[Kutipan Teks]
══════

Pasal 4 menjelaskan bahwa dalam hal hakim konstitusi yang diduga melakukan pelanggaran, diancam dengan sanksi pemberhentian. Pada proses pemeriksaan selaku hakim majelis kehormatan yang diduga melanggar akan dilakukan secara tertutup. Setelah dilakukan pemeriksaan, Hakim Konstitusi yang diduga melakukan pelanggaran diberi kesempatan untuk membela diri. Sebelum putusan diambil setiap anggota majelis kehormatan wajib memberi pendapatnya. Selanjutnya, Putusan sejauh mungkin diambil melalui musyawarah untuk mencapai mufakat. Kemudian, apabila mufakat tidak tercapai, putusan diambil dengan suara terbanyak melalui pemungutan suara. Putusan tersebut berisi:

1) Pernyataan bahwa hakim yang diduga melakukan pelanggaran terbukti bersalah atau terbukti tidak bersalah, dan

2) Rekomendasi agar hakim yang diduga melakukan pelanggaran:

a) Dijatuhi hukuman berupa teguran, pemberhentian sementara atau pemberhentian tetap dalam hal terbukti bersalah, atau

b) Direhabilitasi dalam hal terbukti tidak bersalah.

Sedangkan realitasnya, Majelis Kehormatan Mahkamah Konstitusi (MKMK) menilai ada beberapa hal meringankan bagi Guntur sehingga hanya diberikan sanksi berupa teguran tertulis, yakni:

1. Guntur dianggap berani bersikap transparan kepada MKMK dan mengakui perbuatannya mencoret serta mengubah frasa dalam putusan itu.

2. MKMK menyoroti bahwa praktik sebagaimana terjadi dalam kasus Guntur sebetulnya merupakan hal lazim sepanjang beroleh persetujuan para hakim lain dan tidak dilakukan diam-diam.

══════

[Segmen Data]
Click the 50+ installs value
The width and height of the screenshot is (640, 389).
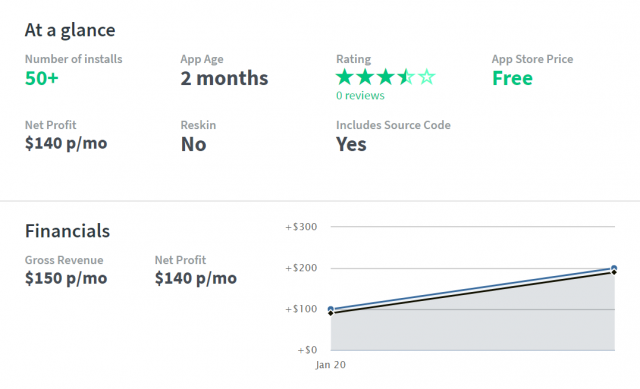pyautogui.click(x=42, y=78)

══════

[Soal Latihan] Salinlah secara persis bagian teks tentang sanksi bagi hakim konstitusi di atas, mulai dari "a) Dijatuhi hukuman" hingga dan termasuk "tidak dilakukan diam-diam.".

[Jawaban Latihan]
a) Dijatuhi hukuman berupa teguran, pemberhentian sementara atau pemberhentian tetap dalam hal terbukti bersalah, atau

b) Direhabilitasi dalam hal terbukti tidak bersalah.

Sedangkan realitasnya, Majelis Kehormatan Mahkamah Konstitusi (MKMK) menilai ada beberapa hal meringankan bagi Guntur sehingga hanya diberikan sanksi berupa teguran tertulis, yakni:

1. Guntur dianggap berani bersikap transparan kepada MKMK dan mengakui perbuatannya mencoret serta mengubah frasa dalam putusan itu.

2. MKMK menyoroti bahwa praktik sebagaimana terjadi dalam kasus Guntur sebetulnya merupakan hal lazim sepanjang beroleh persetujuan para hakim lain dan tidak dilakukan diam-diam.